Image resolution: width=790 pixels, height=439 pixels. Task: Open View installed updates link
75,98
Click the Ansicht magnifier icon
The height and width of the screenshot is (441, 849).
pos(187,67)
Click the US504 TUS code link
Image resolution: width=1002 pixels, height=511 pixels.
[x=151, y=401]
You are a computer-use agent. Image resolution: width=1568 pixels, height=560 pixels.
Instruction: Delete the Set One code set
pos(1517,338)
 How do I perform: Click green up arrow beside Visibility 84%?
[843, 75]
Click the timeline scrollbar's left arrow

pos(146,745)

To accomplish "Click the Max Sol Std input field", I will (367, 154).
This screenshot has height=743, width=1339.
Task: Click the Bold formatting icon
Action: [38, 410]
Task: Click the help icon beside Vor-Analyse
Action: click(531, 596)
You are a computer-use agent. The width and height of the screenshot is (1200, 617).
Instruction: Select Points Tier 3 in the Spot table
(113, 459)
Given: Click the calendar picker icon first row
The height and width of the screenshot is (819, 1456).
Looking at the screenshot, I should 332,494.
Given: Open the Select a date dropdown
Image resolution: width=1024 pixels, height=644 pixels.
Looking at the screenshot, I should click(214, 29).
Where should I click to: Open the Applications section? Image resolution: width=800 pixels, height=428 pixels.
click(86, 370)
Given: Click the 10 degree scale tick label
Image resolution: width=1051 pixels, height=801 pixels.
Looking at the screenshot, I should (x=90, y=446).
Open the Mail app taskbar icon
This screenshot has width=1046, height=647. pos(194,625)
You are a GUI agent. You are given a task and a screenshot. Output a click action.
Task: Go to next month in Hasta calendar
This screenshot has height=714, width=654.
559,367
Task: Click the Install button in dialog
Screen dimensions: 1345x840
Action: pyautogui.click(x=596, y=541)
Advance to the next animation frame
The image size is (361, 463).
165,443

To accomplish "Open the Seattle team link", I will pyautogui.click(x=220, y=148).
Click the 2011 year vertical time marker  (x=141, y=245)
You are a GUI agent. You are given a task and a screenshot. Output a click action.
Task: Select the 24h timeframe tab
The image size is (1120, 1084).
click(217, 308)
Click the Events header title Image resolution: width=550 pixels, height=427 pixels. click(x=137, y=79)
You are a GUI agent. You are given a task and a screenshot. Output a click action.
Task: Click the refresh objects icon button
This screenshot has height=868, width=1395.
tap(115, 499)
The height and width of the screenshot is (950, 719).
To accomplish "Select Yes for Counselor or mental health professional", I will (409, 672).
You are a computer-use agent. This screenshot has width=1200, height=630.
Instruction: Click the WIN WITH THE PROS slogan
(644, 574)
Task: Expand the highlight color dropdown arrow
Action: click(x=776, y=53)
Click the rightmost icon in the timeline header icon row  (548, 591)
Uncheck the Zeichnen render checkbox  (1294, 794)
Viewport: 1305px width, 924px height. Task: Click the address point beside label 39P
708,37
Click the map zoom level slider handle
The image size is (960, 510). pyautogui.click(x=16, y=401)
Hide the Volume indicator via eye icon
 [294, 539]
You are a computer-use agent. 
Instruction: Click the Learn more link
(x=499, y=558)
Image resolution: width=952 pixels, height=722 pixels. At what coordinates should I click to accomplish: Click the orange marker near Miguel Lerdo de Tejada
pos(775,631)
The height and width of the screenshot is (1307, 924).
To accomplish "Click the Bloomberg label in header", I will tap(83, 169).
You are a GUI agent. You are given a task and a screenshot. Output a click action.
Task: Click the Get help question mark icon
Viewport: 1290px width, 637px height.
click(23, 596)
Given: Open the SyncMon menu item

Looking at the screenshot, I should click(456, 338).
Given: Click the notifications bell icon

###

PROBLEM REQUIREMENTS: Write down exactly the span of lines above from the one containing "Click the map zoom level slider handle" to the one containing "The height and width of the screenshot is (1307, 924).", both ends included.

REPLY TO THE EXERCISE:
Click the map zoom level slider handle
The image size is (960, 510). pyautogui.click(x=16, y=401)
Hide the Volume indicator via eye icon
 [294, 539]
You are a computer-use agent. 
Instruction: Click the Learn more link
(x=499, y=558)
Image resolution: width=952 pixels, height=722 pixels. At what coordinates should I click to accomplish: Click the orange marker near Miguel Lerdo de Tejada
pos(775,631)
The height and width of the screenshot is (1307, 924).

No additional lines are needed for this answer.